2- The Arden edition of Hamlet. I was a little disappointed in the introduction of this one. I guess I was hoping for more info about Shakespeare himself and the interpretations of Hamlet and less about the technical history of the play, performance dates etc. I am well into the play itself now and the annotation is really good. However, it’s work to read and I only read it at times when I can concentrate and am not too tired. The reason it stresses the brain is because I read the play, read the annotation, and then read the play again. So while it’s not hard to understand, it is time consuming.

3- With all this reading work to do, I needed something fun. Dh and I just watched the BBC’s Sherlock, recommended to me by Dried Humor, and loved it. Seriously it’s a great show but we are now completely depressed that there were only 3 episodes. Well after watching the show I could not resist picking up The Complete Sherlock Holmes Vol 1 from my shelf. A collection of short, amusing stories to read in the sunshine in my back yard is just what I needed. Most of the stories follow a pretty narrow layout: here’s Sherlock Holmes hanging out in his dressing gown at home with Watson, here comes distressed somebody with a mystery, everyone baffled, Sherlock solves it-elementary, Sherlock explains how easy it was to Watson.
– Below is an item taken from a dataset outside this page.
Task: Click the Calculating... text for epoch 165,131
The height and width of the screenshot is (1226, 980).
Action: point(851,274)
In the second half of the book, the stories really are short, just 20 pages or so. They read as what they were, stories included in a monthly magazine. It’s interesting how Dickens was also published monthly but in series so his books come across now as complete novels. Doyle decided he wanted each story to stand alone, so if a reader missed an issue they were not lost and could just pick up with Sherlock on his next adventure. Despite being too short for my usual taste and a little predictable in form, the Sherlock stories are so well written, you really can’t help but enjoy them.
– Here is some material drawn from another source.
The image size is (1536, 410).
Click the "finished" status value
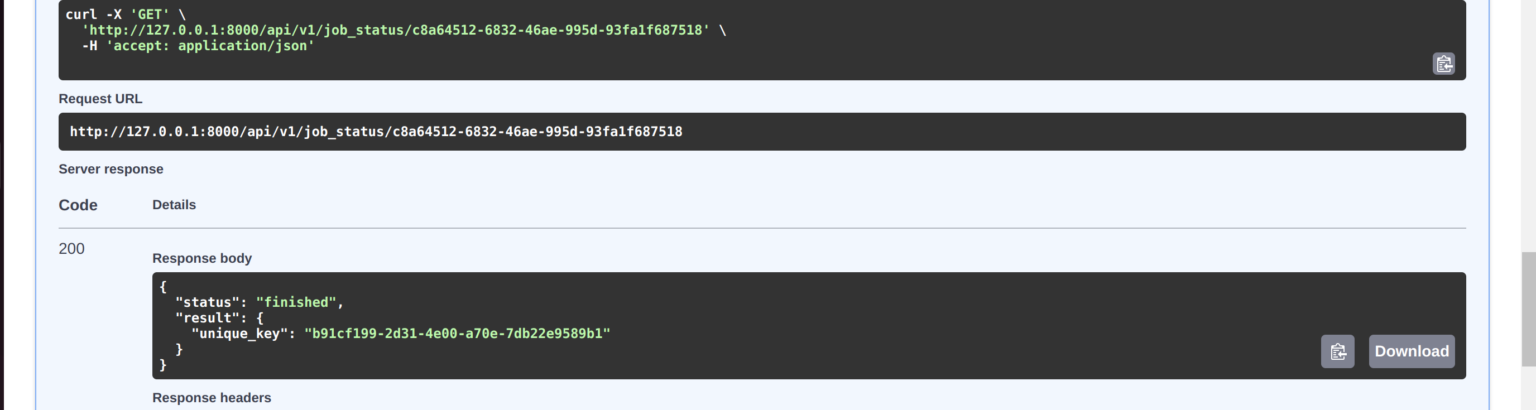pos(298,301)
4-The final book I am reading is not for my own amusement or education. I am reading Harry Potter and the Sorcerer’s Stone at night to my daughter. We are only a couple chapters in and so far she is enjoying it. She is only 7, so sometimes she gets a bit confused about what’s going on. I’m enjoying a break away from the monotony of fairy books lol but I do find Harry Potter difficult to read out loud. Rowling must be the Queen of the run on sentence. She certainly gives Dickens a run for his money. With HP it is comma, after comma, after comma, where periods should clearly be! It makes it difficult to develop a reading aloud rhythm. Hopefully as we read further I’ll catch on to when I can stop to breath.